Pasas

Bar

 

Samarcanda

´81

´84

419

             

 

Aunque estaba relativamente cerca de esa zona mítica que se llama Van Damme[1], lo cierto es que la distancia entre el Pasas y la arteria central de esa procesión permanente era lo suficientemente grande como para que quedase descolgado de su ámbito de influencia. Así que el Pasas sólo era un pequeño bar de barrio, dedicado en exclusiva, como todos los de su clase, a la tarea de la diminuta comprensión cotidiana para los exiliados de su propia vida… en su propia vida. Quienes encarnan ese perfil de persona cuya supervivencia es toda una anónima hazaña de cada día.

Algo así como lo que Unamuno llamó la intrahistoria, pero actualizada a finales del siglo XX. El cliente normal del Pasas era el individuo de clase media cuyo esparcimiento tras la jornada laboral le impelía a recorrer un viacrucis de bares vacíos de todo. Lugares en los que se supone que hay entretenimiento pero sólo albergan pasatiempos. Señuelos que permiten el paso a las horas sin pararse a pensar… porque en definitiva ése es su destino: evitar el pensamiento, pues podría conducir a conclusiones incompatibles con la vida. Al menos en su versión de barrio trabajador.

Para eso el Pasas tenía la televisión-letanía permanentemente encendida, las mesas para jugar la partida[2], el alcohol sin comentarios, las tragaperras como anulación de la conciencia, los comecocos para vagar sin rumbo por circunvoluciones de telarañas… un sinfín de engaños pacatos para mentalidades que no necesitaban anzuelos más complejos.

Yo tendría aproximadamente 16 años cuando empecé a ir con un poco más de frecuencia. Total, estaba cerca de casa de mis padres y era un sitio lo suficientemente tranquilo para emplear horas sin más problemas que sacarlas de algún sitio. Enseguida me hice amigo del hijo del dueño, un chaval de mi edad. Hablábamos de música[3] e intercambiábamos chapas caseras de grupos musicales. Nos las fabricábamos con las ilustraciones que venían en las revistas: carátulas de discos y fotos de cantantes con las que decorar chaquetas o camisetas (alfileres, plásticos y colores; así de sencillo).

Entreteníamos ratos de los fines de semana, en los que yo me hacía una escapada hasta el Pasas con la finalidad de salir de la atmósfera de mi casa. Jugábamos al comecocos o los marcianos[4] mientras hablábamos de tonterías propias de la edad. El Pasas para mí era un refugio, ni más ni menos. En él me evadía del mecanismo académico del Instituto Tele Visión, que sólo me provocaba hastío.

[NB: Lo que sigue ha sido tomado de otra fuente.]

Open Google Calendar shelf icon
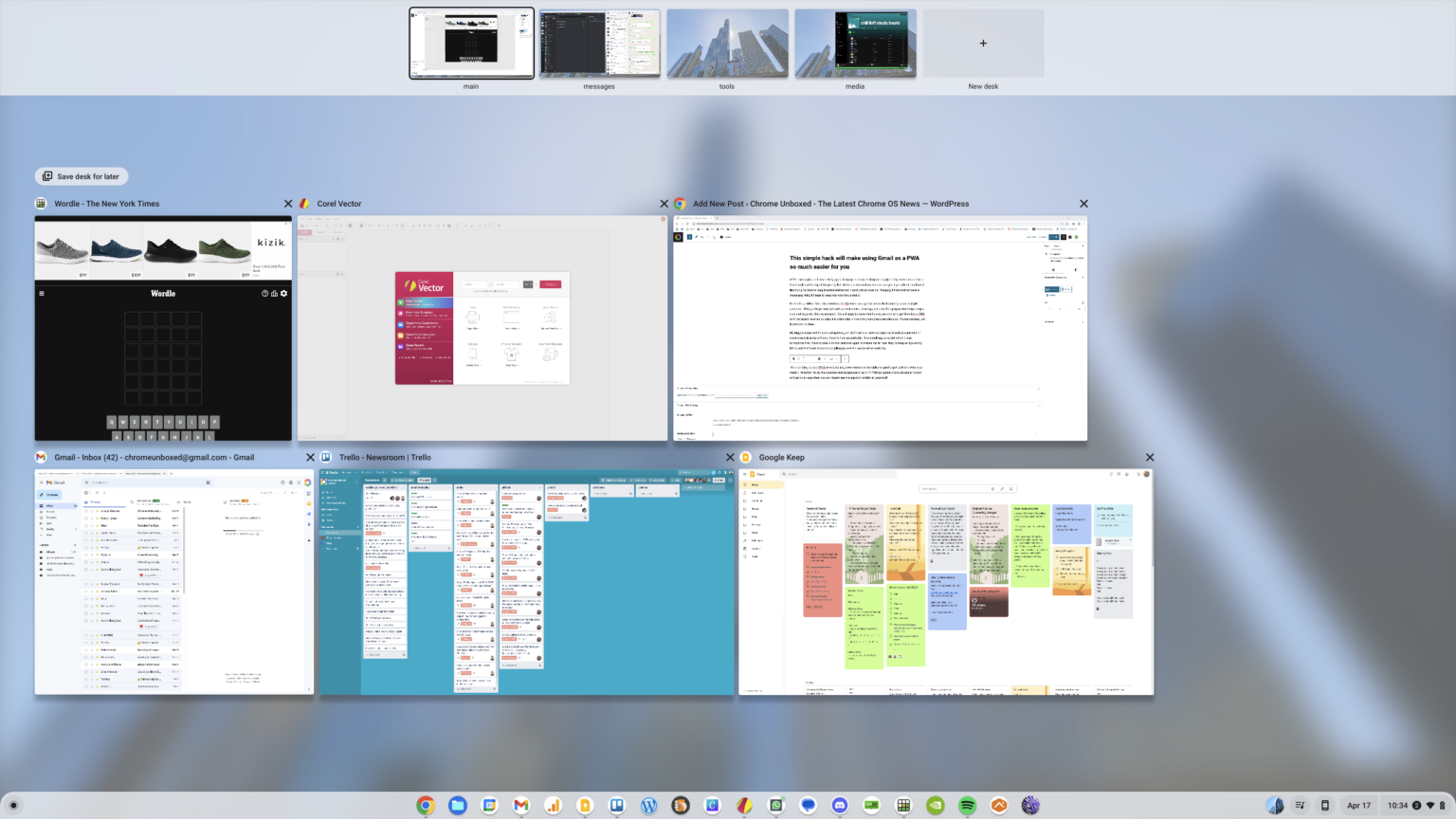1456x819 pixels. 489,806
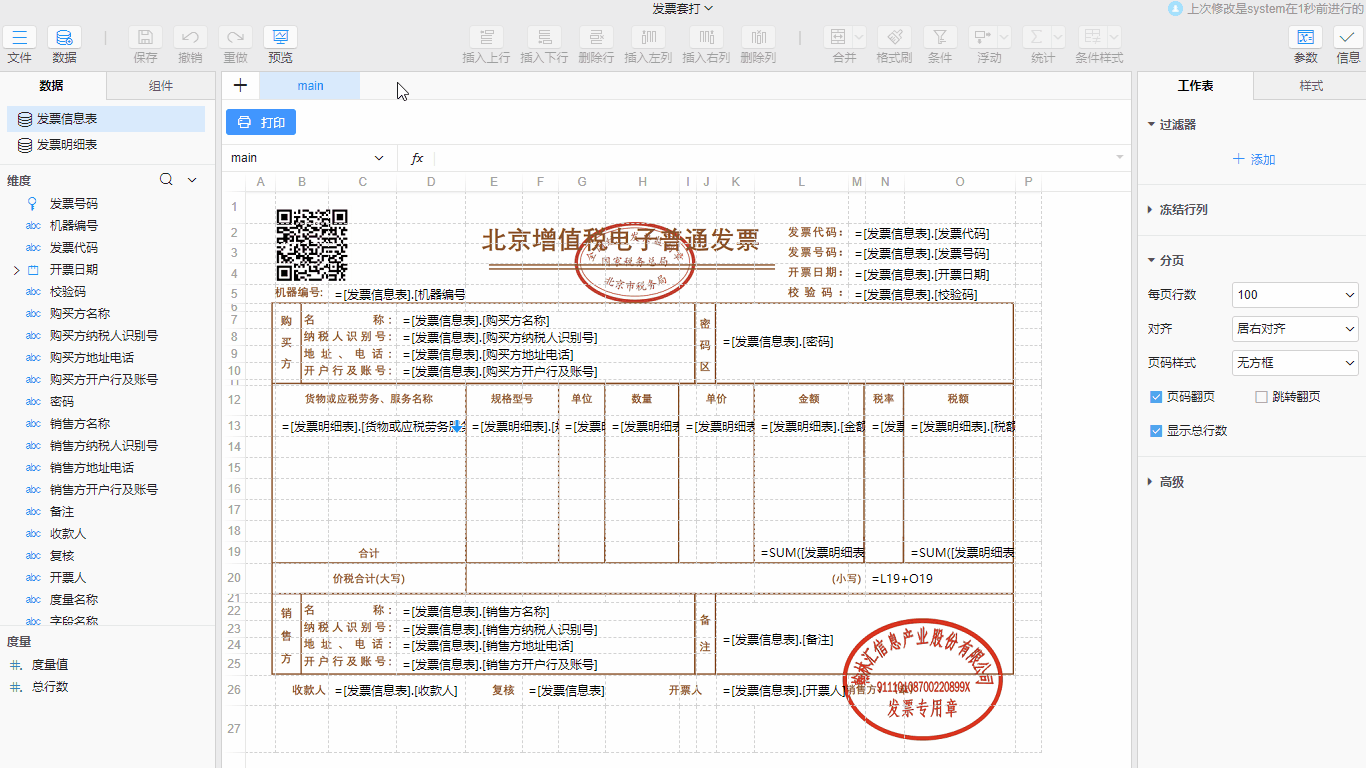Click the formula bar input field
This screenshot has height=768, width=1366.
pyautogui.click(x=770, y=158)
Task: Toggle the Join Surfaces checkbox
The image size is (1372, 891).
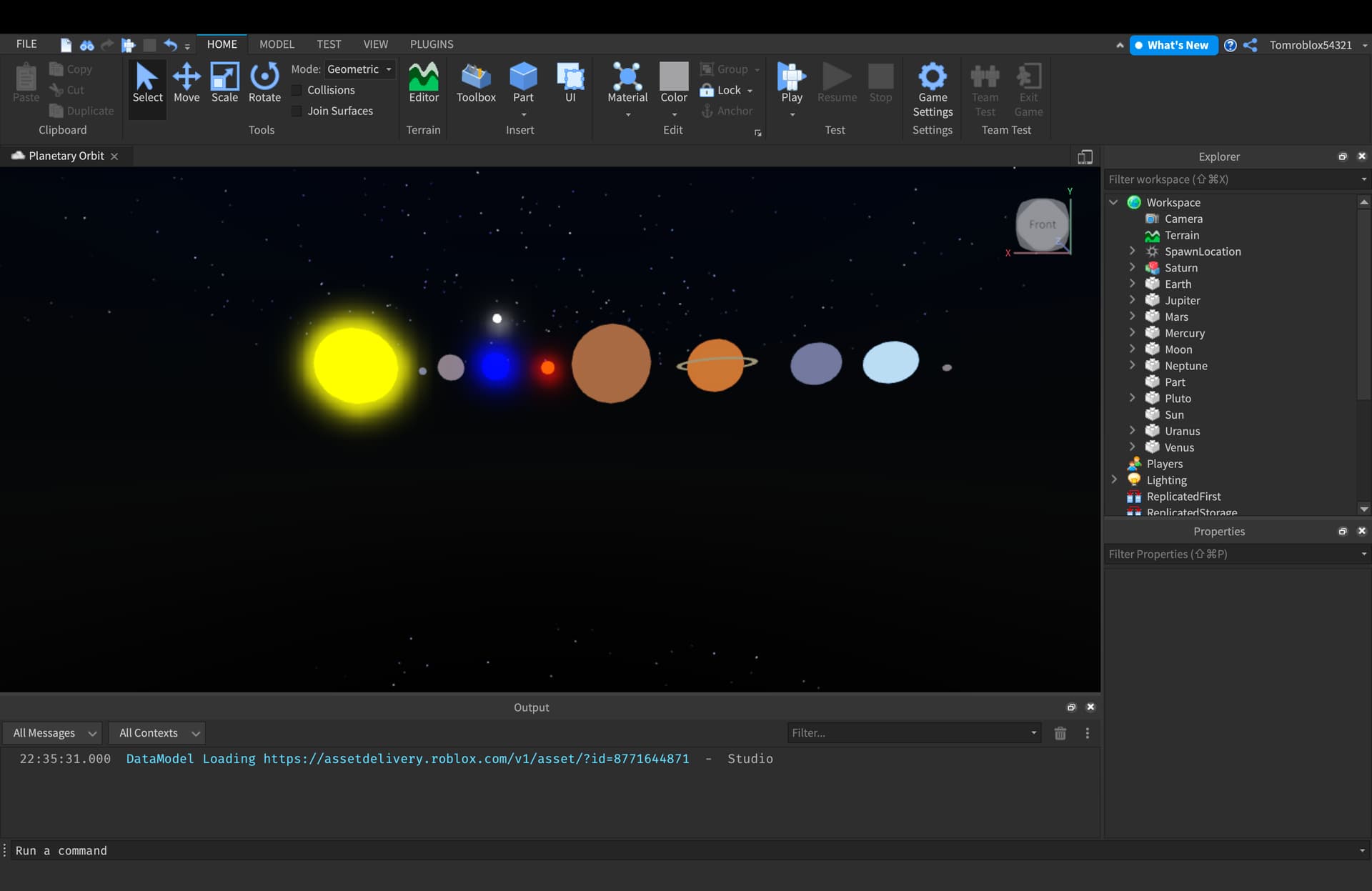Action: (x=297, y=111)
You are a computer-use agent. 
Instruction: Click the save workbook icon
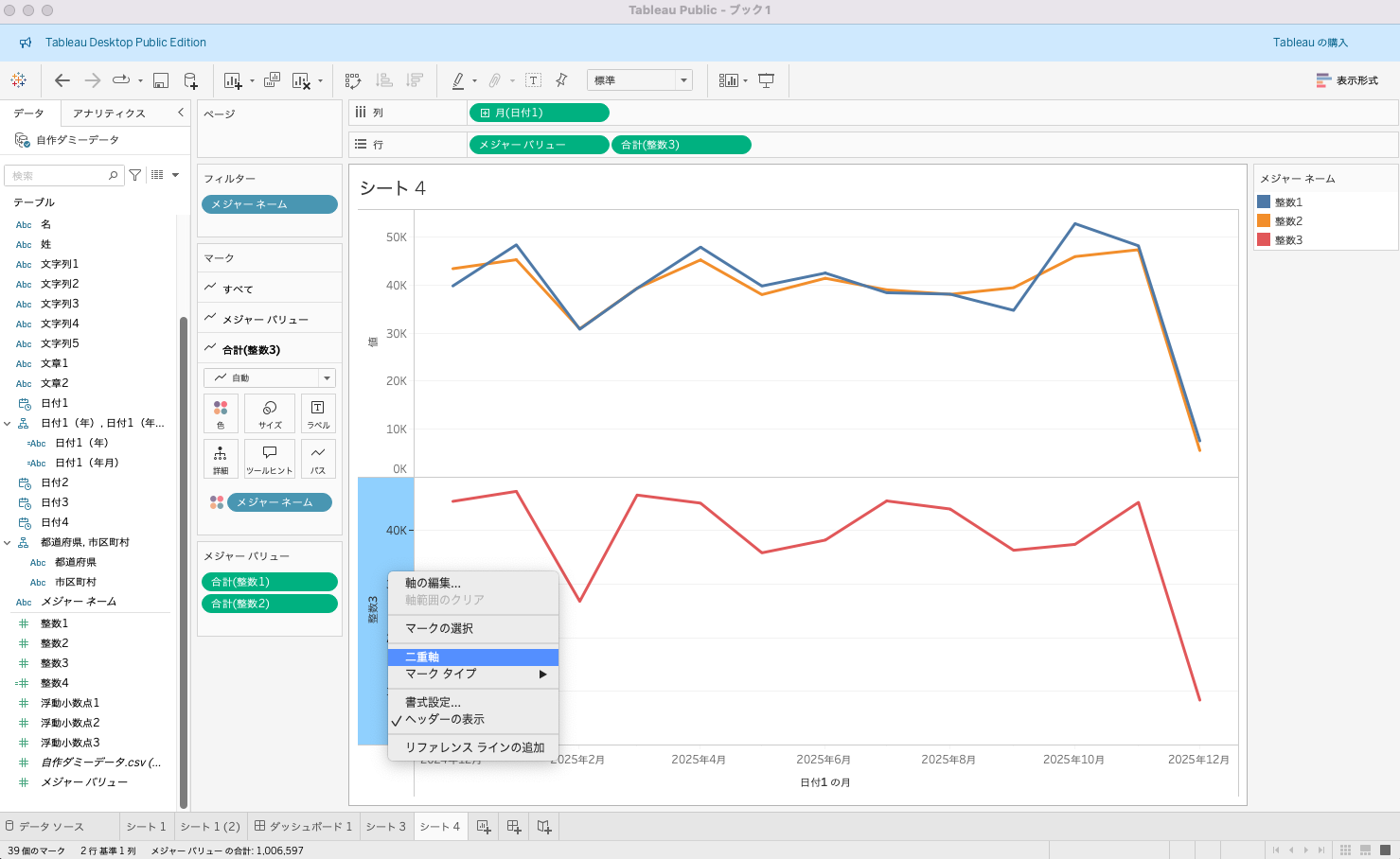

Alguna vez incluso me piré las clases de tardes primaverales. En ellas me podía la pereza de subir al autobús durante el sopor de la sobremesa, para recorrer la media hora que me separaba de la otra parte de la ciudad. Pero quedarse allí toda la tarde casi por obligación[5] era casi peor. Así que fueron tres o cuatro excepciones, pero nunca la norma de mis tardes. Probablemente esto hizo que aquella prueba de fuego para mi voluntad en formación resultara un éxito. El Pasas era un coñazo, a pesar de las charlas con mi amigo y el alivio de librarme de las clases.

Alguna vez también jugué en el Pasas a aquellas tragaperras del bolerín, con un duro que iba rodando hasta impactar con bolos metálicos que daban premio. Ni por esas… el Pasas fue incapaz de engancharme a cualquiera de las tentaciones magnéticas para un chaval de mi edad.

Del alcohol ni hablar, claro. Para mí aún no existía más que como palabra. Todo esto fueron motivos por los que dejé de ir por el Pasas sin mayor remordimiento ni sacrificio. El Pasas desapareció de mi vida más bien como un alivio, como si nunca hubiera llegado a estar. Como un sueño que no se recuerda, flotando en jirones oscuros… telarañas de la conciencia.




[1] Con todo lo que esto significa a la hora de planificar un bar.

[2] ¿Quién juega a quién?

[3] Me parece que le gustaba el heavy estilo Barón Rojo.

[4] Space invaders o Pacman, los primeros que salieron allá por el ’80…

[5] Para evitar que nadie me viera y pudiera delatarme. Estaba en mi barrio.